## Task objective
Copy the items word for word, starting at the beginning and ending at the line that contains "(x=586, y=549)".

## Data in this exercise
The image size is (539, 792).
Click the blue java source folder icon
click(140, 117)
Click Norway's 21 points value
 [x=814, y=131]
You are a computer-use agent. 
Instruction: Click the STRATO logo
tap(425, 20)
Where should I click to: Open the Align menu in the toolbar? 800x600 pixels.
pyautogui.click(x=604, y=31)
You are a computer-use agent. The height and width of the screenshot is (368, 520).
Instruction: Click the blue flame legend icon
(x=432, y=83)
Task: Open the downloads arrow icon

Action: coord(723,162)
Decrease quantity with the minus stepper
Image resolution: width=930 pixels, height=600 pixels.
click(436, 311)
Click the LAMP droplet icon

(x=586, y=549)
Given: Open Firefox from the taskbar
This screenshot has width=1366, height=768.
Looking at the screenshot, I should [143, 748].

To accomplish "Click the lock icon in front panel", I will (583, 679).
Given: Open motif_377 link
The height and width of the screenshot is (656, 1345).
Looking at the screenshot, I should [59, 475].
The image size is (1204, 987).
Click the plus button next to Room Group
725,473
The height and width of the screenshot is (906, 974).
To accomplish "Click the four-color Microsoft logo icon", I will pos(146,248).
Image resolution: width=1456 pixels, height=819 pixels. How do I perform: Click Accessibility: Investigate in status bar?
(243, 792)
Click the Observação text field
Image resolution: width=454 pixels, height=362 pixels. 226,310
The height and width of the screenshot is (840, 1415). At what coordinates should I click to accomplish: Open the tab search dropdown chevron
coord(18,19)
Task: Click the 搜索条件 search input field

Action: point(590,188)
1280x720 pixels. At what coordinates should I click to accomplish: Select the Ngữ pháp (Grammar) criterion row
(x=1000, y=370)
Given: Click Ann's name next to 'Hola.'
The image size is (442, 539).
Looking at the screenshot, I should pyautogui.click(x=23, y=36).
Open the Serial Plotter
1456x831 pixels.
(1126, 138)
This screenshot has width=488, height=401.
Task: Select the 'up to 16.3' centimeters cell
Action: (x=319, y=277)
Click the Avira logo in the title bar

## Exercise answer
The image size is (539, 792).
Click the blue java source folder icon
click(140, 117)
Click Norway's 21 points value
 [x=814, y=131]
You are a computer-use agent. 
Instruction: Click the STRATO logo
tap(425, 20)
Where should I click to: Open the Align menu in the toolbar? 800x600 pixels.
pyautogui.click(x=604, y=31)
You are a computer-use agent. The height and width of the screenshot is (368, 520).
Instruction: Click the blue flame legend icon
(x=432, y=83)
Task: Open the downloads arrow icon

Action: coord(723,162)
Decrease quantity with the minus stepper
Image resolution: width=930 pixels, height=600 pixels.
click(436, 311)
Click the LAMP droplet icon

(x=586, y=549)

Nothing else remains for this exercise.